In Australia, pap smears were replaced by Cervical Screening Tests (CST) which are said to be more effective and less invasive than regular pap smears. The mortality rates in Australia have halved since CSTs were introduced in 1991. Several changes were made to work against the Human Papilloma Virus (HPV) strain also, which was the main cause of cervical cancer in more than 99 per cent of cases.
HPV is a sexually transmitted infection that has no symptoms and usually goes away by itself. However untreated and persistent HPV infections have the potential to create abnormal cells on the cervix. After a long period of time, these cells might develop into cancer.
What is a Cervical Screening Test?
A CST is a quick procedure that is over within a few minutes and can be performed by a doctor, nurse or community health worker.
During the procedure, the doctor or nurse will insert a speculum into your vagina.

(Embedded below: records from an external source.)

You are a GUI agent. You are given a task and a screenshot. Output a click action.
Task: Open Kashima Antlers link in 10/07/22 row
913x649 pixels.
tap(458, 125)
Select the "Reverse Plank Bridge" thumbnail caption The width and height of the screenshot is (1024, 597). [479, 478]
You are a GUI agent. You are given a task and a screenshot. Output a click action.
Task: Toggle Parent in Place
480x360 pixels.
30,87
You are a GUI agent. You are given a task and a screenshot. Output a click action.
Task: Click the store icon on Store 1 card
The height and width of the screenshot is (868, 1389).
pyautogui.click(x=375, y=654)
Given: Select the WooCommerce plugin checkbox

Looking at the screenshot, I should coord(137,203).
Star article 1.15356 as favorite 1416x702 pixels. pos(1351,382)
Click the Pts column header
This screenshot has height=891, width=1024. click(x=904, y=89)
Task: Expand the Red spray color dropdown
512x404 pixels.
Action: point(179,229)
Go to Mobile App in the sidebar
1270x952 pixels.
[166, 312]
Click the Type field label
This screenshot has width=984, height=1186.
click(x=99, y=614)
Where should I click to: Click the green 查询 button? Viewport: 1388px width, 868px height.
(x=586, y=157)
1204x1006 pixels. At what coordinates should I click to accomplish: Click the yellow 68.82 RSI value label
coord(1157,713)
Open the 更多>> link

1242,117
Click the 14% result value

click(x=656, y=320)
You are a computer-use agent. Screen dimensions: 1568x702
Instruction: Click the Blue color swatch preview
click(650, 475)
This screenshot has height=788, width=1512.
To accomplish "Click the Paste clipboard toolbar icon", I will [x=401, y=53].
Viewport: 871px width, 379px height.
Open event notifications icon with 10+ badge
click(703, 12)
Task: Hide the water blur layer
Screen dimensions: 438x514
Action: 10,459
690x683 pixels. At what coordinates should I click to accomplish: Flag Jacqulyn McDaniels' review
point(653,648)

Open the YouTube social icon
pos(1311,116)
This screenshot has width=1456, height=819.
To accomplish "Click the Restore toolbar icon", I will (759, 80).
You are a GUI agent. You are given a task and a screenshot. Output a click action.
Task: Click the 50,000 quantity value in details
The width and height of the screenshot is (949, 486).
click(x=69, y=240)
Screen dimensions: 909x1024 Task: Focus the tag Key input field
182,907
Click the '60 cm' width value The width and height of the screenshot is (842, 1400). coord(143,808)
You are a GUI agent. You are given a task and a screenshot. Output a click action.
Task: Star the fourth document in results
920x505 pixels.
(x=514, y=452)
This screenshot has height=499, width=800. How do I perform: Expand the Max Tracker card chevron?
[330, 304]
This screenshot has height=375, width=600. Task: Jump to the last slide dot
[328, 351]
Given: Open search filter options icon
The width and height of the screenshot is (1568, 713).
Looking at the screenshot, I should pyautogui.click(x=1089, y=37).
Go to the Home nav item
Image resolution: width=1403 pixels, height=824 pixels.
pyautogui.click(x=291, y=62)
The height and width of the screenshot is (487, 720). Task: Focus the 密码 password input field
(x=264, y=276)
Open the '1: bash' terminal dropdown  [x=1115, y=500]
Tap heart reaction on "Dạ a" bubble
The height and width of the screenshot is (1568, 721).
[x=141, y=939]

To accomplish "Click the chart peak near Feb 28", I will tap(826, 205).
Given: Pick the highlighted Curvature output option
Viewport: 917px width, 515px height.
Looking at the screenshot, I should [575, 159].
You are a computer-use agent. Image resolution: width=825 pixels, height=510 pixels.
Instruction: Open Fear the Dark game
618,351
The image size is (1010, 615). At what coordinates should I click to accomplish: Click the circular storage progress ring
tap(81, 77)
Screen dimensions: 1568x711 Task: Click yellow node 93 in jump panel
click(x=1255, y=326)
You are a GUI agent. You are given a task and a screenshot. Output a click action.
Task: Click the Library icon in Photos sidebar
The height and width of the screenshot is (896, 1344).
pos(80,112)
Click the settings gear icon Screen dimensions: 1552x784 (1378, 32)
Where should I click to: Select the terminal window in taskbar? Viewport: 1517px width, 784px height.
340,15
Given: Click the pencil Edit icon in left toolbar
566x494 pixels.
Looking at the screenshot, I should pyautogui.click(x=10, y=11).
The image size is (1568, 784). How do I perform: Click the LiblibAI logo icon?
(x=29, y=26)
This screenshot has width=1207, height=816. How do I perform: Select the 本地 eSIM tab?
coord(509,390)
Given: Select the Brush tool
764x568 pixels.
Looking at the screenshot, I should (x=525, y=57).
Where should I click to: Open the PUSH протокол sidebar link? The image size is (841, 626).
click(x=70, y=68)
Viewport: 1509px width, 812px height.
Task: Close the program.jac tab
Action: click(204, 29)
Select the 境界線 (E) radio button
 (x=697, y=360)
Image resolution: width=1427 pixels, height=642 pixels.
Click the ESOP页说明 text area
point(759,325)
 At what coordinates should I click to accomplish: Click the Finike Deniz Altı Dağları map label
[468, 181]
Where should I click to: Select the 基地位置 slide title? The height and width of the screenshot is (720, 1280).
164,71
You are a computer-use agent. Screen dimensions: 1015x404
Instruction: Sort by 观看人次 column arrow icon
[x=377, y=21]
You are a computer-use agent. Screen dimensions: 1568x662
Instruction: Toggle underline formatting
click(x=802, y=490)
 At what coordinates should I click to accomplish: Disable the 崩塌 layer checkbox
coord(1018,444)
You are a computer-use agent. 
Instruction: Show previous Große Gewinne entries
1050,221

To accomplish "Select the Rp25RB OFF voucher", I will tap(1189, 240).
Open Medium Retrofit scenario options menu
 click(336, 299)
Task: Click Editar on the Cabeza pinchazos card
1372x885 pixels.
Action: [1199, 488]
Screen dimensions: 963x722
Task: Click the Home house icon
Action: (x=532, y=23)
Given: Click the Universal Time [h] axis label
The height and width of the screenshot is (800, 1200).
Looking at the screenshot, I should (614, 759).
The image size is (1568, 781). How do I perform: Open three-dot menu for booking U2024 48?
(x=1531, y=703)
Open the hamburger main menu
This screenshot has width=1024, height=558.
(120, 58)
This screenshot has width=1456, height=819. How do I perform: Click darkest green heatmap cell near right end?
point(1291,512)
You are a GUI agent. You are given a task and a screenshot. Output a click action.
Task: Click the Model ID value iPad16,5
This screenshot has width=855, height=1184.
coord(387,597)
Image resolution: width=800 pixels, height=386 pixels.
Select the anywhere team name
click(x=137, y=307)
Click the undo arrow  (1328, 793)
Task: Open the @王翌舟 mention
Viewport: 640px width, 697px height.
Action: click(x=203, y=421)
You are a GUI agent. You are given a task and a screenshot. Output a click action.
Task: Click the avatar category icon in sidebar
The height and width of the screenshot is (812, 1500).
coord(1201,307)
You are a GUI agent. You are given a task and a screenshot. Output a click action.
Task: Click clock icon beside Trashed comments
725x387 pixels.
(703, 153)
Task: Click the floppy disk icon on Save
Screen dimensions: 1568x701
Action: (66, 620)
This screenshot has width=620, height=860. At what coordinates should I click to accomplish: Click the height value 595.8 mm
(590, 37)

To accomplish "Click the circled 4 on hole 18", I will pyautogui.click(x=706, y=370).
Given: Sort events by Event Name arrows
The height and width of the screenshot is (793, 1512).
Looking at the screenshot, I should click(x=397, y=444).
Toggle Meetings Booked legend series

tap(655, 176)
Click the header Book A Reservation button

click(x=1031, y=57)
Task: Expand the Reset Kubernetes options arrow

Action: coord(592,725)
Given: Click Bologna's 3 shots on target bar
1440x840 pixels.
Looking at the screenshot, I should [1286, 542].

This is a device that opens your vagina and makes it easier to see the cervix. A sample of cells will be taken from the cervix and these are then sent for testing. This shouldn’t hurt, so it’s important to let the doctor or nurse know if it does.
After the CST is finished, the doctor or nurse will let you know when the results become available.
How often do you need screening?
Our team suggests if you are a sexually active woman between the ages of 25 and 74 years, you should have a Cervical Screening Test every five years.
Even though the CST can be uncomfortable, it is completely safe and gives you peace of mind. It is recommended that if you haven’t had a CST before and you fall in the right age bracket, you should see a doctor immediately to perform one.